In describing your integral you can often leave out the \(x\)’s when describing its endpoints , writing it as

\[\int_0^1 \sin(x)dx\]

Sometimes you want to describe the endpoints by giving the values of something other than the \(x\) value,

(Occasionally you may want to describe the lower and upper endpoints of the \(x\) interval by values of some other function \(g(x)\) in which you can do so by indicating the endpoints by \(g(x)=a\) and \(g(x)=b\)). For example the integral here could be described just as well as the integral from \(x^3=0\) to \(x^3=1\).)

We call this the integral from \(0\) to \(1\) of the sine function.

It is the area between the four boundaries \(x = 0, x = 1, y = 0\), and \(y = \sin(x)\) counting any area below the \(x\) axis as negative.

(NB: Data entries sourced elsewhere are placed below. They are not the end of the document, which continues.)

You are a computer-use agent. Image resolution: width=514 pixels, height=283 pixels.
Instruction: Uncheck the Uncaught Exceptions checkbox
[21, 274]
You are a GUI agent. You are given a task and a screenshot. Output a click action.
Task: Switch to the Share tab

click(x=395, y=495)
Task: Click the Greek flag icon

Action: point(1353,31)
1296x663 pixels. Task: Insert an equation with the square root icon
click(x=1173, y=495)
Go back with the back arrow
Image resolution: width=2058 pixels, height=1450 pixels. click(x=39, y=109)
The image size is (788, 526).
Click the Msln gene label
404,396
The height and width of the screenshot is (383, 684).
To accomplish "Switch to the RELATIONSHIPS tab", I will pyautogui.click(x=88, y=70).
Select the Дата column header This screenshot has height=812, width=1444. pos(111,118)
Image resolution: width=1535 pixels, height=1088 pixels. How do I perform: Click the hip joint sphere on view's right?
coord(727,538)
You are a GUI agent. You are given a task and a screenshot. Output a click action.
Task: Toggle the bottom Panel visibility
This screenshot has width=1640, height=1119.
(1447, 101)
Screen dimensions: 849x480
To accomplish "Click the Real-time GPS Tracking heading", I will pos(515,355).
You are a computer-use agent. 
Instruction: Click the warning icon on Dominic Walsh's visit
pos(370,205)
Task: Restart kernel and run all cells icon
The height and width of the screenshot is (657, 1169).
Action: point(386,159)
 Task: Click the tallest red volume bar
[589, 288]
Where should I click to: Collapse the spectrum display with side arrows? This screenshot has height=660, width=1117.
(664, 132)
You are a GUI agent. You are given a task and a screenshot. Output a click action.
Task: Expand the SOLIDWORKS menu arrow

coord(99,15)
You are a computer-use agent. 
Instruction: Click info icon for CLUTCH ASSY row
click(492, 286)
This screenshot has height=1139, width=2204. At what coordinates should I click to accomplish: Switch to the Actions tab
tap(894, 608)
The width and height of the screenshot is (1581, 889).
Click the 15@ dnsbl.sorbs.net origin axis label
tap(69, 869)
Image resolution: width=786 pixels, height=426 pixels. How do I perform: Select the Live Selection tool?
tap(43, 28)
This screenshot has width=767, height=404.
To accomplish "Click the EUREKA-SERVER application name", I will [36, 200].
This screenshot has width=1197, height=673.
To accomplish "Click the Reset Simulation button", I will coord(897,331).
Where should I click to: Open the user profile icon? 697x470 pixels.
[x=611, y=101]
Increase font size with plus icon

In general the area or integral from \(a\) to \(b\) of "the integrand" \(z(x)\) times \(dx\), is the area bounded by \(x = a, x = b, y = z(x)\) and \(y = 0\). Area below \(y = 0\) is counted negatively.

What happens if the "lower limit" \(a\) is bigger than the "upper limit" \(b\)?

The area between \(x = a\) and \(x = b\) plus the area between \(x = b\) and \(x = c\) is, when \(a\) is less than \(b\) and \(b\) less than \(c\), merely the area between \(a\) and \(c\).

This is such a wonderful property that we define the integral in the case you mention to make it hold true for all \(a, b\) and \(c\). This means the area from \(a\) to \(b\) plus the area from \(b\) back to \(a\) must be the area from \(a\) to \(a\), which is nothing at all. To make this happen we define the area from bigger to smaller to be minus the area from smaller to bigger. With this definition, the integral from \(a\) to \(b\) plus that from \(b\) to \(c\) is the integral from \(a\) to \(c\) no matter the numerical order of the numbers \(a, b\) and \(c\).

And what good is all this?

Our key task is to figure out how to determine what these areas are. And we have a mighty tool for doing this.

Eh?

First notice that the notion of integral here gives us a new way to define a function. We can make the upper limit of our integration vary, call it \(t\), and consider the resulting integral as a function of \(t\).

For example, we can write

\[g(t) = \int_0^t \sin(x)dx\]

And now we can ask, what is the derivative of the function \(g\) defined this way, as a function of \(t\)?